Pasamos la mitad del año con buenas perspectivas para la economía que recibirá el nuevo Gobierno, momento para ser optimistas.

EditorialLR

La incertidumbre pasó al mismo tiempo que el primer semestre del año; la que comienza no solo será la última semana de junio, sino el final del primer gran ciclo económico. Los tres primeros meses del año estuvieron marcados por el frenesí político propio de la elección de un nuevo Congreso de la República, que dice sea de paso, tiene inmensos retos en lo económico y grandes expectativas en lo social. Los siguientes meses de abril a junio estuvieron caldeados por la campaña a la Presidencia de la República que finalmente fue ganada por el candidato que representó la continuación al modelo económico, el respaldo al libre mercado, la defensa de la propiedad privada, pero ante todo, gozaba con el aval de la banca multilateral, de las firmas calificadoras de riesgo, los gremios empresariales y más de 10 millones de colombianos. Así terminó la mitad del año que tiene una nueva oportunidad de construir sobre bases sólidas.

Es evidente que el estado de la economía, en lo que tiene que ver con los factores fundamentales macroeconómicos, está en buenas condiciones: la inflación está bajo control con seis meses de anticipación, en lo corrido del año no supera 2,31% y si se mira anualizada, 3,16%. Muy pegadas a la variación de los precios están las tasas de interés del Banco de la República que mantienen su tendencia a la baja y ya han caído hasta 4,25%. Este dato es importante para esta semana, pues hay reunión de la Junta Directiva del Emisor y seguramente tomarán la decisión de incentivar el consumo con una nueva reducción: hay buena oferta de alimentos a la luz del Índice de Precios del Consumidor y el ciclo climático se ha regularizado desde hace varios meses. El otro dato que goza de buena salud es el que tiene que ver con la tasa de cambio. El primer semestre del año cierra con una TRM que promedia los $2.900, una cifra que es buena para los exportadores y aceptable para los importadores, viajeros y compradores de bienes y servicios por internet. Este último factor está muy ligado al buen precio del petróleo que ha hecho que el dólar se mantenga estable y de paso revitalice las cuentas nacionales y le genere dinámica a la Bolsa de Valores de Colombia, vía Ecopetrol, que es el papel valor que arrastra las buenas o malas noticias del mercado secundario. Otros factores como el desempleo que anda en 9,5%, las importaciones que han tenido un crecimiento de 5,1% y las exportaciones con alza de 38,5%, están más ligados al peso que tiene el crudo en la economía.

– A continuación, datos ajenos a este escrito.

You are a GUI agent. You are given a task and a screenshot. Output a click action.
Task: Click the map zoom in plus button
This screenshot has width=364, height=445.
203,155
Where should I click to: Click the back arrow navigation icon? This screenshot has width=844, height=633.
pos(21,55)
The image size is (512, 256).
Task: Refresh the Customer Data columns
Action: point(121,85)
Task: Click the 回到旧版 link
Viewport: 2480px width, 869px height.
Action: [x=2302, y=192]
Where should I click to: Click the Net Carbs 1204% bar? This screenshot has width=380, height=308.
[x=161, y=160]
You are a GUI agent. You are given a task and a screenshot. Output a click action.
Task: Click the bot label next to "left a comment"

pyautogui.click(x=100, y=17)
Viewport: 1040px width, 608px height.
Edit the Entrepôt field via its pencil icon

No todo es color de rosa: el Presidente electo recibe unas finanzas públicas deterioradas, muchos compromisos adquiridos y unas billonarias vigencias futuras ya pactadas. Hay unos compromisos con la banca multilateral y las calificadoras para mantener la regla fiscal, que debe ser estrictamente cumplida para mantener el grado de inversión. No obstante, una de las mayores promesas fue adelgazar al Estado, bajar el déficit a niveles que le permitan al nuevo Gobierno ser más ágil y mucho más eficiente. Durante la administración saliente se engordó de manera nociva el tamaño del Estado con varias agencias nacionales y distintas oficinas gubernamentales que en nada contribuyen al desarrollo ni al bienestar. Pero es en la lucha en contra de la evasión de impuestos y la corrupción que se llevan los dineros públicos en donde está el meollo del asunto. Todo este nuevo libreto de un Gobierno entrante probo y bien intencionado será lo que marcará el segundo semestre.